■ WHAT YOU WILL DO:
Print every line of the listing below, starting with the line that holds "Click the How To Manage Devices logo" and going on through the line that holds "Click the settings", both included, and print nothing else.

"""

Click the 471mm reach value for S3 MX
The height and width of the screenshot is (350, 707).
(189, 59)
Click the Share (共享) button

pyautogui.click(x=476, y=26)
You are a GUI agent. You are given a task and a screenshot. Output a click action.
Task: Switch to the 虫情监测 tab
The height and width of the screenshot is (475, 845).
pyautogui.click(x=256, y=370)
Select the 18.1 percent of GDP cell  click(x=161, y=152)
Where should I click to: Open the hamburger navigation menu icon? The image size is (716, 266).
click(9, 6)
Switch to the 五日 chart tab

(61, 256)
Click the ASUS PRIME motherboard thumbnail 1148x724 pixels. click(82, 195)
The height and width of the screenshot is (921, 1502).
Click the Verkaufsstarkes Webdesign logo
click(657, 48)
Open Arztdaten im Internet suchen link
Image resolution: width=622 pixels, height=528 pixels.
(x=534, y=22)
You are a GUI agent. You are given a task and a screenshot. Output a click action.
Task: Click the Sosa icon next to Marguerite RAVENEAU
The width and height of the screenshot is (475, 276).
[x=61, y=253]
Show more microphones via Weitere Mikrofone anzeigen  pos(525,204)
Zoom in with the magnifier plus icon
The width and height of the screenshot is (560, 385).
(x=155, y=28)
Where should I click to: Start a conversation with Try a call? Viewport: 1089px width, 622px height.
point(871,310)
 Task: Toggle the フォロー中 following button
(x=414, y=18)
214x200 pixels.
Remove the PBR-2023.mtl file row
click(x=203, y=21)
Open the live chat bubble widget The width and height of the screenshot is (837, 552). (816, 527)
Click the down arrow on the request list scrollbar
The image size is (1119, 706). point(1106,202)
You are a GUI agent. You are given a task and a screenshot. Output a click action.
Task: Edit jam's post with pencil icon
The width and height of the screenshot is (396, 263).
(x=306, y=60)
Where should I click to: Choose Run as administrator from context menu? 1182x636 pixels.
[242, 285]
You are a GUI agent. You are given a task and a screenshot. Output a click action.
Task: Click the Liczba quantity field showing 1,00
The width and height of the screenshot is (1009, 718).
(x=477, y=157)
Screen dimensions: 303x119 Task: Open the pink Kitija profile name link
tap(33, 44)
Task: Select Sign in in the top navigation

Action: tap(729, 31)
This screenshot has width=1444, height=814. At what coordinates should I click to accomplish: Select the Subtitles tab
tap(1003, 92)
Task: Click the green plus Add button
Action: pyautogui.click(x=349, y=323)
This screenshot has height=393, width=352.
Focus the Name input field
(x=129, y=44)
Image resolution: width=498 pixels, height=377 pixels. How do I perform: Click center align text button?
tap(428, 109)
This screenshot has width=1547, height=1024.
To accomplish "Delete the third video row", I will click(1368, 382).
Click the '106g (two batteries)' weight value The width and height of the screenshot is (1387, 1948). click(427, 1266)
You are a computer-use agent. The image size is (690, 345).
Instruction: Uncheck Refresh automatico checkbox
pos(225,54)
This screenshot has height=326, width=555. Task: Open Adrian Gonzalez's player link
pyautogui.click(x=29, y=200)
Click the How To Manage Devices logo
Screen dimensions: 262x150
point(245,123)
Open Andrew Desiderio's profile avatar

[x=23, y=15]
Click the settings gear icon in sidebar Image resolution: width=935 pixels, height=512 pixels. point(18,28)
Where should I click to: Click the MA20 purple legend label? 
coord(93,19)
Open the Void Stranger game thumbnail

"""

■ EXERCISE RESPONSE:
Click the How To Manage Devices logo
Screen dimensions: 262x150
point(245,123)
Open Andrew Desiderio's profile avatar

[x=23, y=15]
Click the settings gear icon in sidebar Image resolution: width=935 pixels, height=512 pixels. point(18,28)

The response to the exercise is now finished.